Main

Biopsy for pharmacodynamic (PD) and biomarker analysis is increasingly common in early-phase cancer trials (Twelves, 2006; Goulart et al, 2007). In principle, PD end points can provide evidence of target effects for a drug, and support decision making for subsequent trials (Workman, 2003; Sarker et al, 2007; Sarker and Workman, 2007; Tan et al, 2009). However, many PD studies require invasive procedures like tumour biopsy.

Studies find that many patients are willing to undergo research biopsy (Seah et al, 2013) and that ethics review committees and oncologists may overestimate patient anxiety associated with biopsies (Agulnik et al, 2006). In one study, overall and major complication rates for tumour biopsies were 5.2% and 0.8%, respectively (Overman et al, 2012). However, the majority of patients describe their biopsies as being painful (Agulnik et al, 2006) and other studies indicate that 10% of patients receiving one common procedure – breast tumour biopsy – report moderate-to-severe pain (a more extended discussion of tumour biopsy risk and burden is available at Brown et al (2008); Hemmer et al (2008); Kimmelman et al (2012)). As biopsies often have no value for subjects in terms of clinical management, their ethical justification rests on an expectation that their performance will be redeemed by the value of the knowledge accrued (Olson et al, 2011).

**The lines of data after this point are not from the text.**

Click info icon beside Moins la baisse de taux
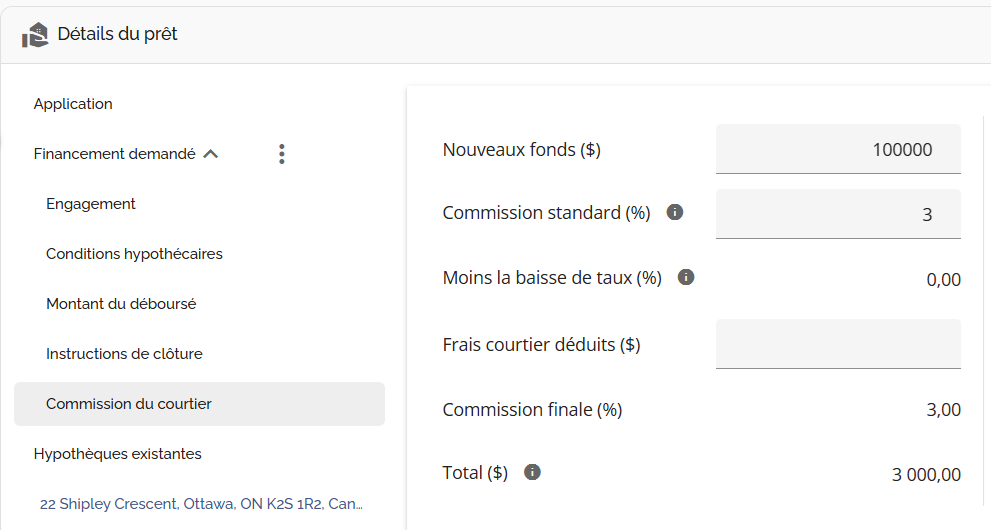The height and width of the screenshot is (530, 991). tap(686, 277)
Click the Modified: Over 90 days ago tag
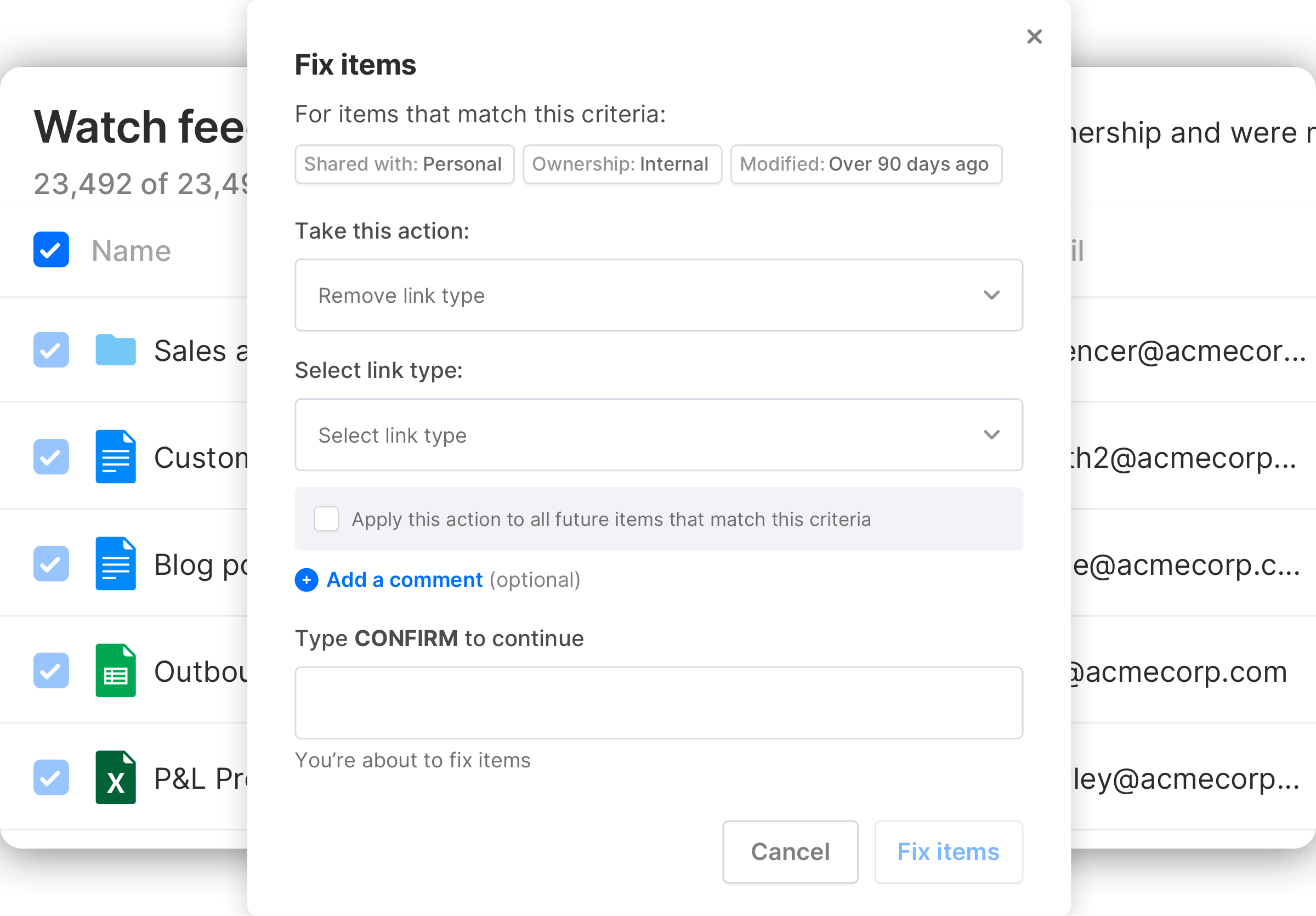The image size is (1316, 916). click(x=865, y=165)
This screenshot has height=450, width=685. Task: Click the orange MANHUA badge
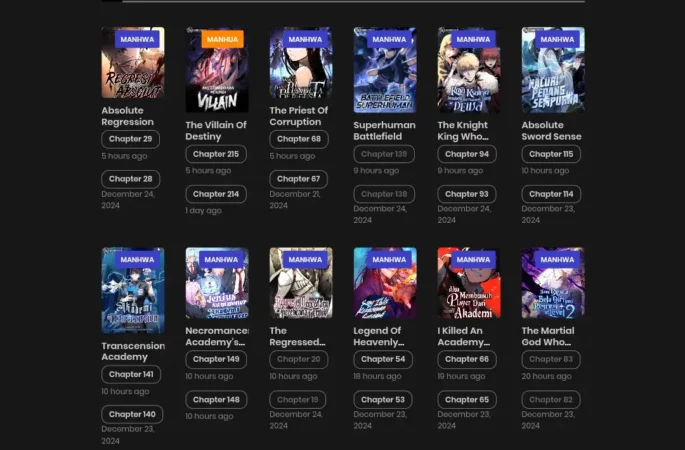[x=222, y=39]
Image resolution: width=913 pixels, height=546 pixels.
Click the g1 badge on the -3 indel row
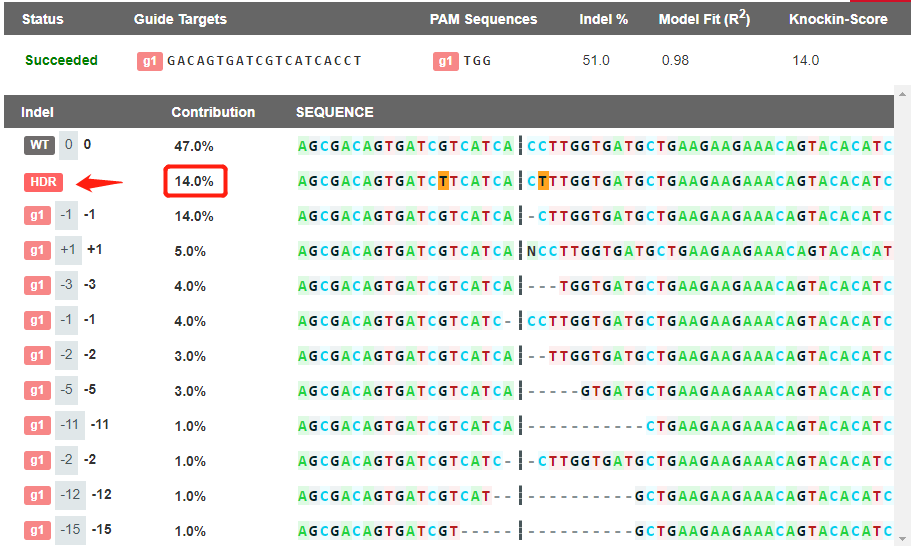[x=38, y=286]
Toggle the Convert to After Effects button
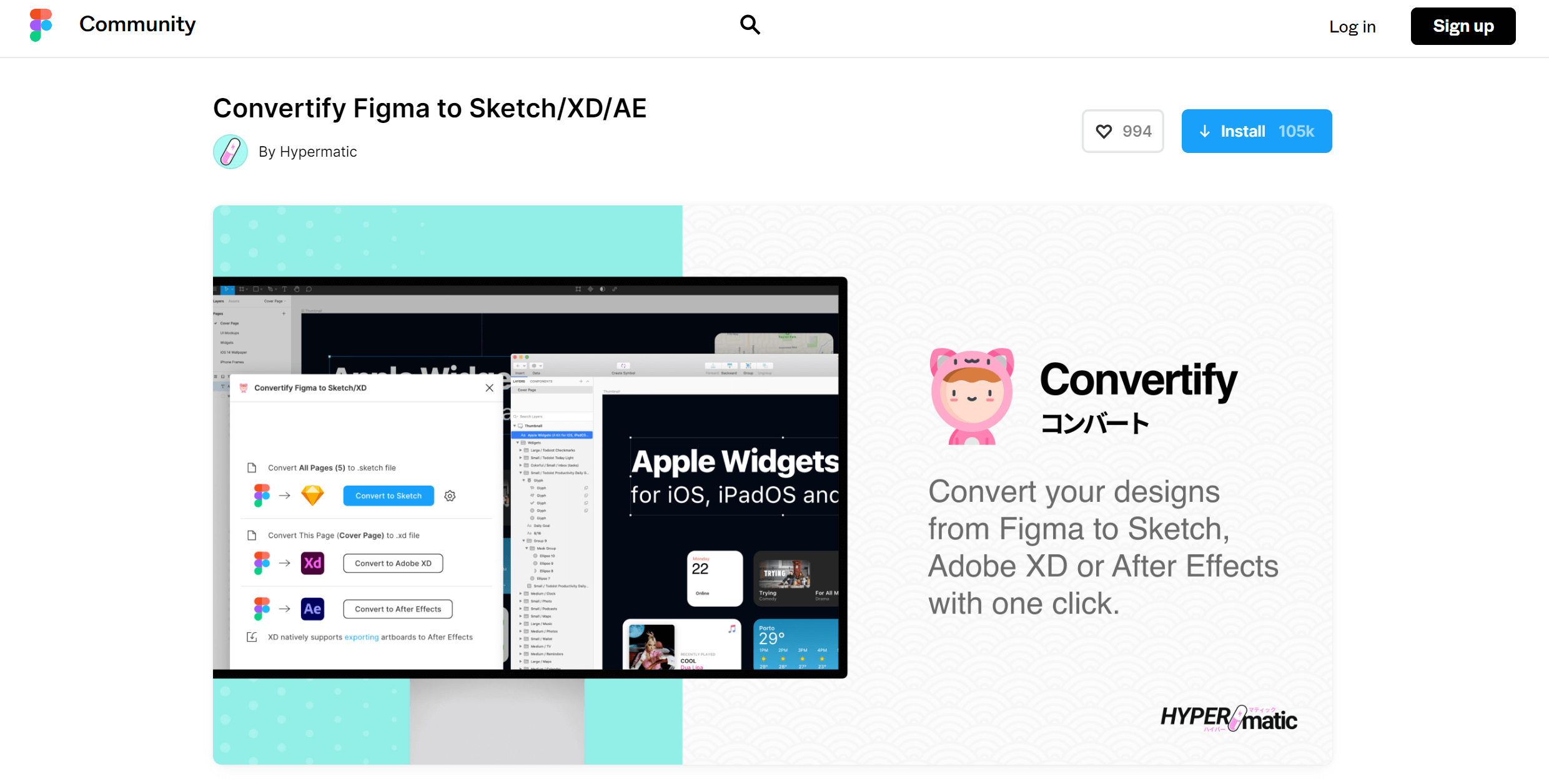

Given that the burdens of such procedures are well understood, debates concerning their application revolve around conflicting views about the scientific utility of PD evidence. Some commentators question whether research biopsies return sufficient knowledge to justify their risks (Dowlati et al, 2001; Parulekar and Eisenhauer, 2004; Davis et al, 2005; Goulart et al, 2007; Ratain and Glassman, 2007). Such critics describe research biopsies as ‘taking without giving in return’ and an ‘expensive distraction’ (Helft and Daugherty, 2006; Ratain and Glassman, 2007; Olson et al, 2011). One critic argues, ‘given that biomarker support of mechanism, or lack thereof, has not contributed to go/no-go decisions in practice, sponsors should reconsider the value of including any biomarker evaluations in phase I oncological studies’ (Ratain and Glassman, 2007). Others insist that the procedures are safe and feasible, and stress the importance of gathering mechanistic evidence in drug development; defenders point to examples where enrichment trials involving biopsy enabled rapid translation of cancer strategies (Kelloff and Sigman, 2005; Agulnik et al, 2006; Cannistra, 2007; Brown et al, 2008; Peppercorn et al, 2010).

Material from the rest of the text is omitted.